Com efeito, não obstante a Ré Junta de Freguesia levantar questões de direito processual, a verdade é que a mesma sustenta a falta de poderes de representação do então Presidente da Junta de Freguesia, com o que chama à colação, embora de forma não expressa, normas de direito substantivo, tais como o artº 342º/2 do Código Civil e bem assim disposições contidas na Lei nº 169/99, de 18 de Setembro (Quadro de Competências e Regime Jurídico de Funcionamento dos Órgãos dos Municípios e Freguesias), o que também constitui direito substantivo.

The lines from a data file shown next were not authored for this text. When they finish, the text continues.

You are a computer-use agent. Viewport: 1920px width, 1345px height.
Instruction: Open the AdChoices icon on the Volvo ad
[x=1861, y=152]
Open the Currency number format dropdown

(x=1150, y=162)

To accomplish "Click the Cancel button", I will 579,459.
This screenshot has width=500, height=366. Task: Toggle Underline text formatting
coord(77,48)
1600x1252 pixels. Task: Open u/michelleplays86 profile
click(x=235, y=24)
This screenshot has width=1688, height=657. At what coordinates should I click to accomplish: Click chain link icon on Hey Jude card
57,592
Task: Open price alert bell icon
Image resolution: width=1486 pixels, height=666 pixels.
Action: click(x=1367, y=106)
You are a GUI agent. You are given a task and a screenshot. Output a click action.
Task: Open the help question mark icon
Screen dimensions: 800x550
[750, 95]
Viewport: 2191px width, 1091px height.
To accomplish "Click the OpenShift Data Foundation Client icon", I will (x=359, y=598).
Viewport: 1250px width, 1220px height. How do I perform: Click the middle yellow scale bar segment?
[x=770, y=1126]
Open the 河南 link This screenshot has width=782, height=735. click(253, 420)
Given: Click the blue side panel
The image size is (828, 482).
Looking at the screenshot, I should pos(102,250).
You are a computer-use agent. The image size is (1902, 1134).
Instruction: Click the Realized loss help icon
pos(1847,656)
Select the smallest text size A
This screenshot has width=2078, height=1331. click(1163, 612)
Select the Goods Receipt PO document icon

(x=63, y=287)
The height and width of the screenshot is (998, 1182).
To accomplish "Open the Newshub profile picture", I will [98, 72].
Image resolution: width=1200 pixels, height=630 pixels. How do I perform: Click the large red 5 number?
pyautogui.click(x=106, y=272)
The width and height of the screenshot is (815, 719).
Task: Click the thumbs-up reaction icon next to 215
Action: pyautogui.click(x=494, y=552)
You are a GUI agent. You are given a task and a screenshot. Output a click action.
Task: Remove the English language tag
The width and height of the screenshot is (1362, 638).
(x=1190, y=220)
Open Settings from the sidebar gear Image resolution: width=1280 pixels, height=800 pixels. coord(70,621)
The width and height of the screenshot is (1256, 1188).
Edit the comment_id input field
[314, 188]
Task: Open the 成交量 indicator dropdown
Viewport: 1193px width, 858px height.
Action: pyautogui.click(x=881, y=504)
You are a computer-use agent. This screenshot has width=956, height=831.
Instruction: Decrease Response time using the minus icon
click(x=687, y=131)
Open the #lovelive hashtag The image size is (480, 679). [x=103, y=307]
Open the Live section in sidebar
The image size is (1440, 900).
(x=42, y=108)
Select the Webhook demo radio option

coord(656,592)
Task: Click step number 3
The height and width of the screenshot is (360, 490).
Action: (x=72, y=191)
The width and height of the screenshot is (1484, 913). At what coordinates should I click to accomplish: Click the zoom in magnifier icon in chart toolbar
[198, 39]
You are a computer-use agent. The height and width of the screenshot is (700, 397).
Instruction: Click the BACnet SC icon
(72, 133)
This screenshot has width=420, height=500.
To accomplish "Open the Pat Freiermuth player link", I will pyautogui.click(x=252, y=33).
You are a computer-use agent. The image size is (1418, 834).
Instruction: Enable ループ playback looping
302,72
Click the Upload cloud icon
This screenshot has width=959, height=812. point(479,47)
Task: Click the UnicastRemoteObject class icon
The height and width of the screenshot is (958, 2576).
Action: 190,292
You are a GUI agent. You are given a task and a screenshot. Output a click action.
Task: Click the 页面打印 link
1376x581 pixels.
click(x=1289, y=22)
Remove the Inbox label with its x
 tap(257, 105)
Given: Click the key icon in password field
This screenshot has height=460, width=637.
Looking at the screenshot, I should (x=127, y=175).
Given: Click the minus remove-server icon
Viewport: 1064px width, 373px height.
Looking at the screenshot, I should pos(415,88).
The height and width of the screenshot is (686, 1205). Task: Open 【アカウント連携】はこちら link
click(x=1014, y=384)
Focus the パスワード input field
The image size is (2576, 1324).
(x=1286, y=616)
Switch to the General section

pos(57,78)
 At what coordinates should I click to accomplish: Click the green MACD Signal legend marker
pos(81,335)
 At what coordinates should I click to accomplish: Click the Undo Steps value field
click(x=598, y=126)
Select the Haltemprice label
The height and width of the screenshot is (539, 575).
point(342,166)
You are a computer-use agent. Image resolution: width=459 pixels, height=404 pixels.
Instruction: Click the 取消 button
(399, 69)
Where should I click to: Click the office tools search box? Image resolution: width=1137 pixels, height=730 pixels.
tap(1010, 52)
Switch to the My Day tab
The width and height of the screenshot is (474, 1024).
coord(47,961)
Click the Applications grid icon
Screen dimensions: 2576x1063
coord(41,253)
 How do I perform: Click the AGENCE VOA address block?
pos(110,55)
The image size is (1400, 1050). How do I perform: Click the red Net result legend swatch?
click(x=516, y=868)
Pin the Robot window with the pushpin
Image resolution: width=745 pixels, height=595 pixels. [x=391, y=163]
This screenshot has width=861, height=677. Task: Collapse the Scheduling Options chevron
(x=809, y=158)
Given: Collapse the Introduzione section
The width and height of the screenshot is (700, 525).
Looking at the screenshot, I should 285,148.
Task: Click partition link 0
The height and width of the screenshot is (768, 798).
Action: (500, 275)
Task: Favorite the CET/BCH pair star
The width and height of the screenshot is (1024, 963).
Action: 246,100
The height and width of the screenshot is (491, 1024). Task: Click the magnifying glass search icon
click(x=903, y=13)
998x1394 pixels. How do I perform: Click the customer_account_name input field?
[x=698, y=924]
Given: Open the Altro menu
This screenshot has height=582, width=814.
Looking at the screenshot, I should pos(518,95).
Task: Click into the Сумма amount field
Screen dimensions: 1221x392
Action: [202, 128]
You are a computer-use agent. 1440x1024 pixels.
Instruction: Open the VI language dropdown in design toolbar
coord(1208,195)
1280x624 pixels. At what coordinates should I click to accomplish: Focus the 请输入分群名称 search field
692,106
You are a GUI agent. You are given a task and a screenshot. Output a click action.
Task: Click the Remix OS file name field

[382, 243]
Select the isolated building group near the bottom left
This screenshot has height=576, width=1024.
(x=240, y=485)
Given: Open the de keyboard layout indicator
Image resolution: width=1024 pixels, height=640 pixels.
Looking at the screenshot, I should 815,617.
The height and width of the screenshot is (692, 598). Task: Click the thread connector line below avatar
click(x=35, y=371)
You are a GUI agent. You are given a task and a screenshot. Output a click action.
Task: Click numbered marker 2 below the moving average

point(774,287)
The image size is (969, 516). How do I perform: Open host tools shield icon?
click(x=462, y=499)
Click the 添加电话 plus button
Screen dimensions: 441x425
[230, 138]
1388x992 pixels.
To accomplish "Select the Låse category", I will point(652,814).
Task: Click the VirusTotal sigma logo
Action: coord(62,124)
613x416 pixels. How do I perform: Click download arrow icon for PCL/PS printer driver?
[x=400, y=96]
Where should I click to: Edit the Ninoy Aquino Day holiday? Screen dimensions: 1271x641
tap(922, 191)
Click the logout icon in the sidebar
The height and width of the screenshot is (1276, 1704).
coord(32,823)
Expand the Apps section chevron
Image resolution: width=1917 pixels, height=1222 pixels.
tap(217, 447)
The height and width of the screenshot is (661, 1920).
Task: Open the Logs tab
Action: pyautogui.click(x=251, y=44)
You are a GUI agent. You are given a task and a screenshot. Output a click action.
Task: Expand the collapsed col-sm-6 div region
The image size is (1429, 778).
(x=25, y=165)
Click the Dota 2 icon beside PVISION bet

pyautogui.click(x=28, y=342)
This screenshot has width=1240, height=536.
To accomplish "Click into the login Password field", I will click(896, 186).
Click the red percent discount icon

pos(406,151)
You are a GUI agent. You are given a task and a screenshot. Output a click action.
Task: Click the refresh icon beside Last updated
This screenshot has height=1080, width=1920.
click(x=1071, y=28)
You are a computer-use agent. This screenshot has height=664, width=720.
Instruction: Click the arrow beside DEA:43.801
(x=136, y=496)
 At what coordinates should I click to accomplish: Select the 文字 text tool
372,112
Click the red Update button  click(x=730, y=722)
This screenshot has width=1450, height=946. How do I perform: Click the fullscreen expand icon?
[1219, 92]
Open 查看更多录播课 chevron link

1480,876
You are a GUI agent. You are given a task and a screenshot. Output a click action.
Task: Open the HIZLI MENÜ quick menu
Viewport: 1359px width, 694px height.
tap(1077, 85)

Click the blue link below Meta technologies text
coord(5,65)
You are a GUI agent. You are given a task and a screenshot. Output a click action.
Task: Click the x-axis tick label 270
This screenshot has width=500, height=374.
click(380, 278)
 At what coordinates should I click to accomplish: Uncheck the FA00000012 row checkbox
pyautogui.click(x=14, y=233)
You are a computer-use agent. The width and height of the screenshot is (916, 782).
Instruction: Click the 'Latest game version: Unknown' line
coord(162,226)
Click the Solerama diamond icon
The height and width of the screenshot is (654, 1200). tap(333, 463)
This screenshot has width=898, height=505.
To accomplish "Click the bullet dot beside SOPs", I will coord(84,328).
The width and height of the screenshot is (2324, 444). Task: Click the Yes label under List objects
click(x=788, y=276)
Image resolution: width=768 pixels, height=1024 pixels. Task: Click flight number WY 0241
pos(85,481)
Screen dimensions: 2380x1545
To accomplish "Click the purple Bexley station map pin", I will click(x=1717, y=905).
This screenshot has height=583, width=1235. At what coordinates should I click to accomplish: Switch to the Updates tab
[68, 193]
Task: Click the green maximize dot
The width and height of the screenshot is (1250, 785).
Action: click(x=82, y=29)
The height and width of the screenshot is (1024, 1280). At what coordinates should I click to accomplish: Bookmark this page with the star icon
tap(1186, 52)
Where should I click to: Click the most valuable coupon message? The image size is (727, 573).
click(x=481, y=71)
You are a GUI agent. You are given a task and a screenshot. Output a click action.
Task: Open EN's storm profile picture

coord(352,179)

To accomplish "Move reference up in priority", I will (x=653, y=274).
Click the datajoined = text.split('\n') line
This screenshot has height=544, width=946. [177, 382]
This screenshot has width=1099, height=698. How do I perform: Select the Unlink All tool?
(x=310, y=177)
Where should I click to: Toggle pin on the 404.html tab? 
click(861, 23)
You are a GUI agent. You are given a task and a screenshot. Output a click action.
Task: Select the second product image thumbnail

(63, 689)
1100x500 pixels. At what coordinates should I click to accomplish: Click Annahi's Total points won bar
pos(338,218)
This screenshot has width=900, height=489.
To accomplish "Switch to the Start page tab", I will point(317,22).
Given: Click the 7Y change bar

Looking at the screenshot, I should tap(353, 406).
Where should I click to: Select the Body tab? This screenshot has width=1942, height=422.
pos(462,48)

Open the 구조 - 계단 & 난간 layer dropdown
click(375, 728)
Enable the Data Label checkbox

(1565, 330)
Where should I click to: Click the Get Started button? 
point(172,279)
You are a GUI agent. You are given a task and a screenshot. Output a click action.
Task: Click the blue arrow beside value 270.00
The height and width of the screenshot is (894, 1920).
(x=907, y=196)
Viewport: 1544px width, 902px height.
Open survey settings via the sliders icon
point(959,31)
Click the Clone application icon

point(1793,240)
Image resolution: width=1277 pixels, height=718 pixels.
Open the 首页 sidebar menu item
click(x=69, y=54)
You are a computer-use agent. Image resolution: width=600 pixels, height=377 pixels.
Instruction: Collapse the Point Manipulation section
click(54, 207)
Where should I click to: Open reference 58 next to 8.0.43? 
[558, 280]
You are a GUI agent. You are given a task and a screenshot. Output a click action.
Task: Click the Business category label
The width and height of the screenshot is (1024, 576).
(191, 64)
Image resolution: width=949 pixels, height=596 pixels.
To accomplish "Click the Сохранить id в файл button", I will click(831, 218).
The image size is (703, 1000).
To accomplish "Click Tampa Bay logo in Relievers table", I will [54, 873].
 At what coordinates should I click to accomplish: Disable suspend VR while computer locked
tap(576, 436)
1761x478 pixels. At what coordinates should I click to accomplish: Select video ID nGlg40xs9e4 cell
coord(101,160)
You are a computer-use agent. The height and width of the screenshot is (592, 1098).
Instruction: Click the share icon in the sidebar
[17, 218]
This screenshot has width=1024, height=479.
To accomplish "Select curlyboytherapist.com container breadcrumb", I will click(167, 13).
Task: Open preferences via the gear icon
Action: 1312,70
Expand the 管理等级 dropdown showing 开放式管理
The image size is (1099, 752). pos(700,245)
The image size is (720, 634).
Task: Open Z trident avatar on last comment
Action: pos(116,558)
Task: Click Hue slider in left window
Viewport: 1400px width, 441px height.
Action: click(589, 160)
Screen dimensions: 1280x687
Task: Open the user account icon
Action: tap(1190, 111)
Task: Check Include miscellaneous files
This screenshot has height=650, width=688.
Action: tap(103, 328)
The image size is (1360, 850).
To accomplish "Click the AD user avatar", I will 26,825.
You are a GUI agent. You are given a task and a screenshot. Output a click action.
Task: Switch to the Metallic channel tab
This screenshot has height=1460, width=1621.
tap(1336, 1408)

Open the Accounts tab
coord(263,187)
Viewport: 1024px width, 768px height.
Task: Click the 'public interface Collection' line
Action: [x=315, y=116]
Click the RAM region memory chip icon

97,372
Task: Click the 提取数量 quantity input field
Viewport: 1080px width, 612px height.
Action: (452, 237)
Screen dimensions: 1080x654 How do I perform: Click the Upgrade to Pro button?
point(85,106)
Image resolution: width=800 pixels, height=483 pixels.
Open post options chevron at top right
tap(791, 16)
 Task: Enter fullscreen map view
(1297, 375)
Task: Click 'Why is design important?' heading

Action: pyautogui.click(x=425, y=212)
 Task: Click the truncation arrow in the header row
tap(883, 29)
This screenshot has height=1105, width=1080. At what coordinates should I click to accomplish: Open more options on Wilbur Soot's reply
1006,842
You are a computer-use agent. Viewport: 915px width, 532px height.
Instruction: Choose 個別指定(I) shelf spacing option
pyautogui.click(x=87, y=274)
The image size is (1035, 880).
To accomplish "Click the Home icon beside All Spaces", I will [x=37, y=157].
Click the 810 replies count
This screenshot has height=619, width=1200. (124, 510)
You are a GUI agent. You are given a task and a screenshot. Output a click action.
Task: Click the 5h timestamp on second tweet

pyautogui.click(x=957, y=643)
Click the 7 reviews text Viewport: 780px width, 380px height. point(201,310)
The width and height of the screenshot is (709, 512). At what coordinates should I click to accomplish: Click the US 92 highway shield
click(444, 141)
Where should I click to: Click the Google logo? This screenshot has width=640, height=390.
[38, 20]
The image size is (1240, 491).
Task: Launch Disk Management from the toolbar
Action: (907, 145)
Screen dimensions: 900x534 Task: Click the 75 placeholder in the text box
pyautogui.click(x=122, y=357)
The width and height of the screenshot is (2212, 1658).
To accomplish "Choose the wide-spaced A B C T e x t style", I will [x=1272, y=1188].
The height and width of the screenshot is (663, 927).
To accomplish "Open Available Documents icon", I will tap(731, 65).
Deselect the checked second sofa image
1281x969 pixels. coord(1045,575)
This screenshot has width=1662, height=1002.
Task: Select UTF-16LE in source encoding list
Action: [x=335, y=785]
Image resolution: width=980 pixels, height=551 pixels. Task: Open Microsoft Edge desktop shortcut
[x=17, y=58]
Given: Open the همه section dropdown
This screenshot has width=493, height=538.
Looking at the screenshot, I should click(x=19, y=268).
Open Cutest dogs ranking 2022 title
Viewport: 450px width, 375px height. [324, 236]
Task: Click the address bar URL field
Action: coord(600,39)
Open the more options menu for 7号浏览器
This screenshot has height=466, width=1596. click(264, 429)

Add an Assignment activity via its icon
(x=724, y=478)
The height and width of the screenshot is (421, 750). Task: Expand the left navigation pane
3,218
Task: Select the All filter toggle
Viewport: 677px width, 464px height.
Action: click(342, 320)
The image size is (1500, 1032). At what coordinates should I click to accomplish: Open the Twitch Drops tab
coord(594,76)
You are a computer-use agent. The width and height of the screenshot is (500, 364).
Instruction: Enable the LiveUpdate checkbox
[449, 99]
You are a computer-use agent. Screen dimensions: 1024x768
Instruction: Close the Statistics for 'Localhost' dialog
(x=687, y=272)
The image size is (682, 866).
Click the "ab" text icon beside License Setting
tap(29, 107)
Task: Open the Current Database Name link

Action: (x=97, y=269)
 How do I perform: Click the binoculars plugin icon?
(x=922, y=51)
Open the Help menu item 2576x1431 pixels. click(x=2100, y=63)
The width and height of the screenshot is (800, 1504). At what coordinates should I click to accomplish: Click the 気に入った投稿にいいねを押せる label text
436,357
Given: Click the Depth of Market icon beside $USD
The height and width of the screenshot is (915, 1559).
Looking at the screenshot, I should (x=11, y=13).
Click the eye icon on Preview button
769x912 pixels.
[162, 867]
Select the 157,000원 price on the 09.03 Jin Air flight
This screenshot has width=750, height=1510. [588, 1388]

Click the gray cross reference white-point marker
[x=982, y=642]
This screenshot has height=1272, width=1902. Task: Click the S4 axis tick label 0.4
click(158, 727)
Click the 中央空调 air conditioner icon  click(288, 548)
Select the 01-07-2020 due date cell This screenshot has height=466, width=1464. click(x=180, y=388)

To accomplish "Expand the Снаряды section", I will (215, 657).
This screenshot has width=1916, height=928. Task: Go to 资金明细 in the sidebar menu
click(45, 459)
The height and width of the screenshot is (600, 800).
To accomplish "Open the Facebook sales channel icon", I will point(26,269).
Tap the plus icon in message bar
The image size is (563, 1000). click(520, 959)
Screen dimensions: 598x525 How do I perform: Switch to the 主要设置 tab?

Sendo assim, tem aqui cabal aplicação o disposto no artº 722º/1 do CPC, que estabelece para estas situações o recurso de Revista.

É portanto este o recurso apropriado que como tal foi recebido e vai ser julgado.

Para cabal entendimento da impugnação em causa, é de toda a conveniência, transcrever aqui o essencial da sentença da 1ª Instância no que diz respeito à falta de poderes de representação, por banda do Presidente da Junta de Freguesia, ora Ré, para celebrar os contratos de fornecimento de fogo de artifício com a Autora, de modo a vincular a Junta de Freguesia ao cumprimento dos referidos contratos.

«Em face da matéria de facto que logrou apurar-se cumpre, antes de mais, qualificar o contrato invocado nos autos e a sua validade.

Nos autos, parece-nos, estamos perante um contrato de compra e venda, o qual ê parece definido no art° 874° e 879° al. C), ambos do C.C., como sendo aquele através do qual se transmite a propriedade de uma coisa ou outro direito, mediante um preço.

Alega a A. que celebrou ta! contrato com a R. Junta de Freguesia.

A Junta de Freguesia é um dos órgãos representativos da freguesia e é no exercício dessa competência que lhe está definida por lei que celebra contratos com outras pessoas e se obriga nos mesmos contratos.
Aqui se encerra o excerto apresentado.